===== Records =====

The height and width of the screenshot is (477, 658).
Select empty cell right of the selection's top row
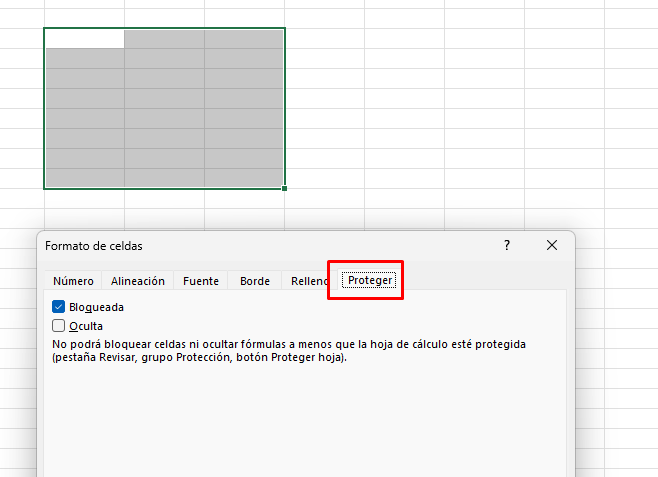(325, 38)
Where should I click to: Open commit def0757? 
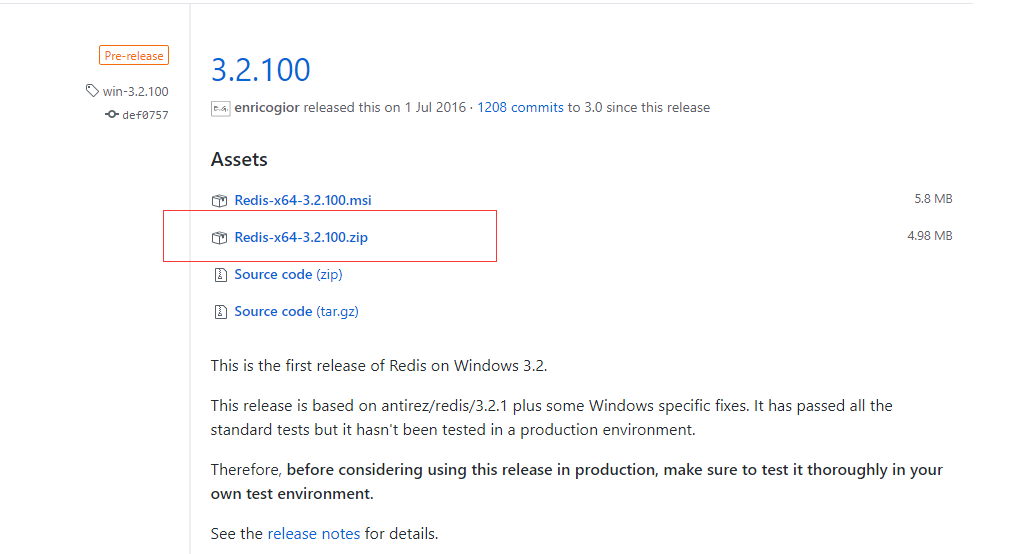tap(145, 115)
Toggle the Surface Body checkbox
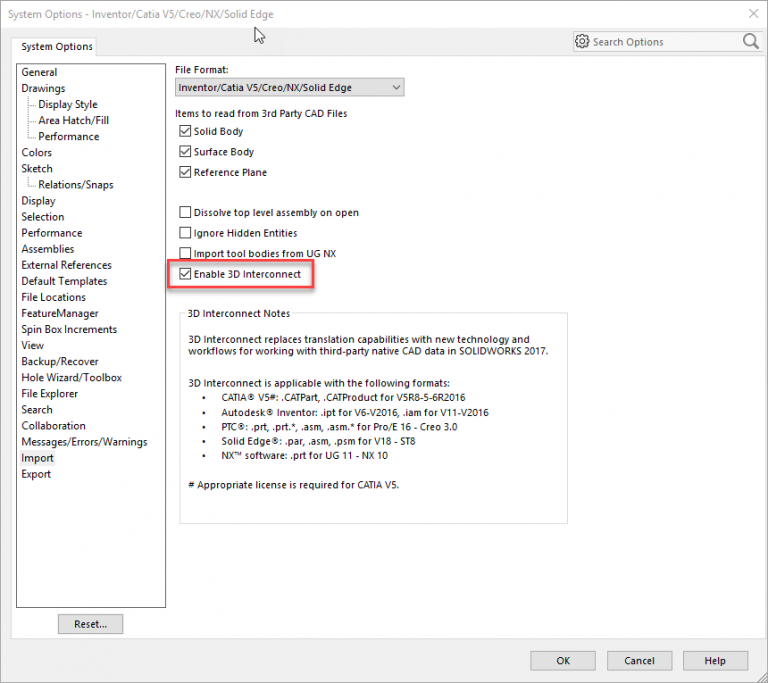Image resolution: width=768 pixels, height=683 pixels. [184, 152]
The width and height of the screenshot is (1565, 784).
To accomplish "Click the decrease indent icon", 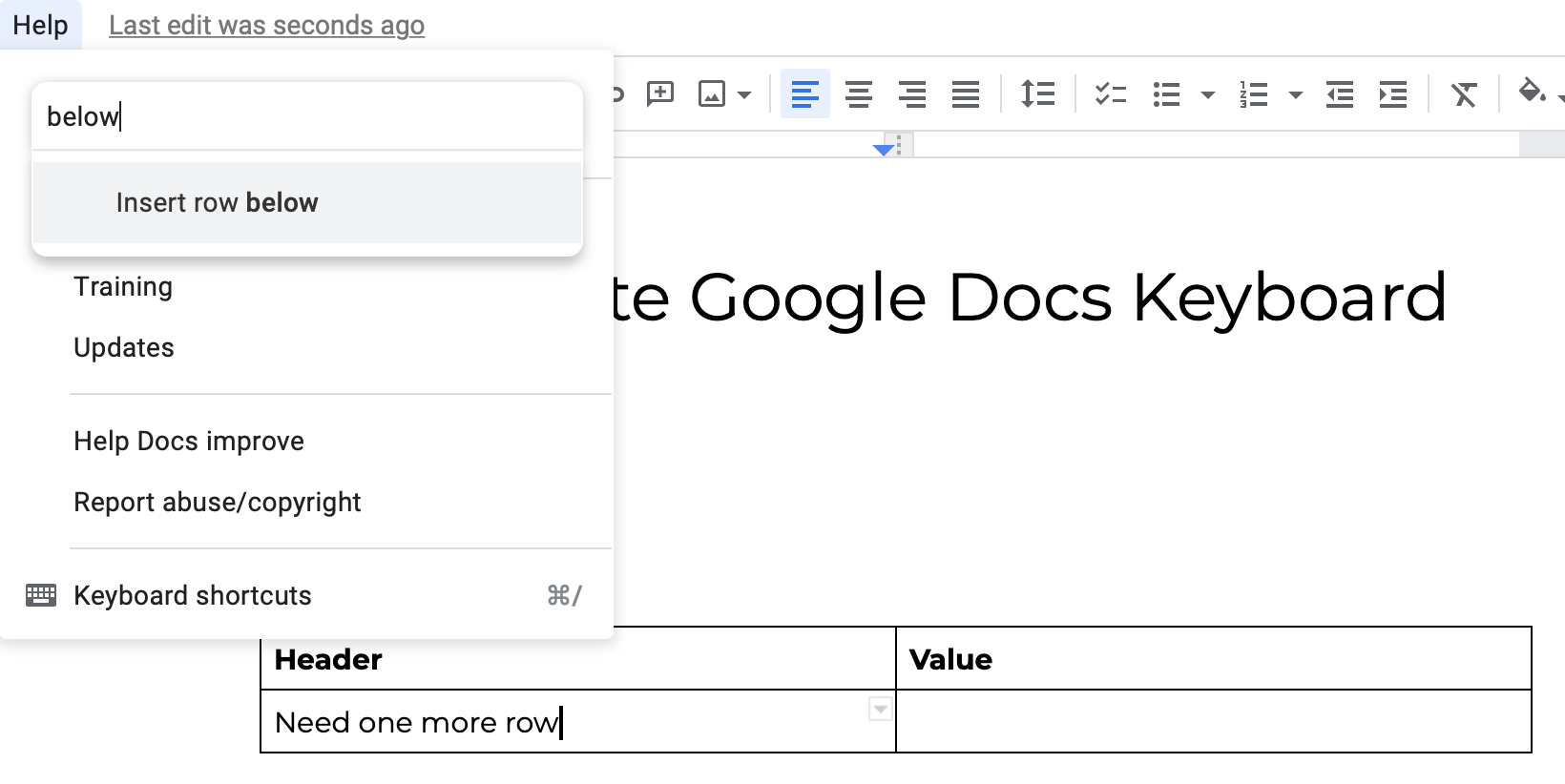I will tap(1340, 94).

=====

Task statement
The lines you need are those containing "screenshot"; find them in the records and copy them.

Response box
The height and width of the screenshot is (477, 658).
The width and height of the screenshot is (1565, 784).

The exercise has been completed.